The voice recording system stores recorded customer calls with Expedia. You can transcribe recordings and use them to identify customer intents or support on-call agents. To do so, use a third-party voice provider like Google, Amazon, or DeepGram.

Voice recording playback

Playback lets you serve the voice recording for a particular conversation for internal quality and monitoring purposes.

Plug the streaming API below into your web audio tag. Currently, this API is consumed in analytics console for playback. It’s protected by RBAC and business location context.

API

  • GET → /partners/{partnerId}/conversations/{conversationId}/recordings/{recordingId}/play

Configurations in voice recording systems

Clean up expired recordings

The voice recording system supports separate expiry times for each partner, which are configurable as resources inside RM. A cleanup job runs on a schedule to delete any expired recordings for each partner.

Upcoming configuration capabilities

  • Partner-specific action on recordings - The current design will be extended to configure for your specific requirements.

Examples:

  • You can opt not to use steps of the default recording pipeline like redaction, transcription, or sentiment analysis.
  • You can choose where recordings are stored.
  • You can configure notifications or events to send at different stages of the pipeline. For example, you can send a notification to do further processing when transcription is completed.
  • To incorporate this extension, the current workflow JSON will include a condition that checks whether the current step needs to be executed and a notification webhook that stores partner-level processing apart from default.

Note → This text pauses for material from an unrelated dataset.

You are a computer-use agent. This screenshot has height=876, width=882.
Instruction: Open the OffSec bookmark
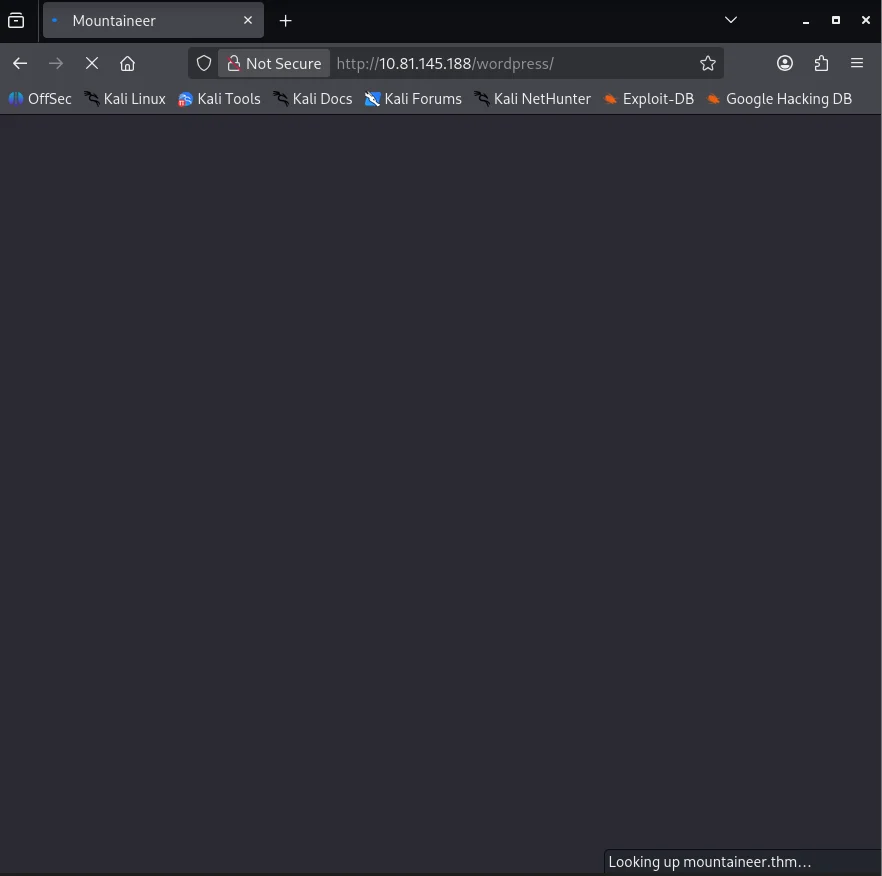[x=40, y=99]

  • Recording skills configurability - Currently, recording is enabled by default for voice calls. In the future, you’ll be able to toggle recording on or off using the following options within the recording skill:

    1. Customer profile: Configure 'other rules' of recording based on caller information.
    2. Agent profile: Configure 'other rules' of recording based on agent.
    3. Location: Opt in or out of recordings at start of call based on location. For example, you may wish to skip welcome message for a certain locale.
    4. Reduce recordings: For example, you may want to decrease recording from 100 percent per country (default) to 30 percent.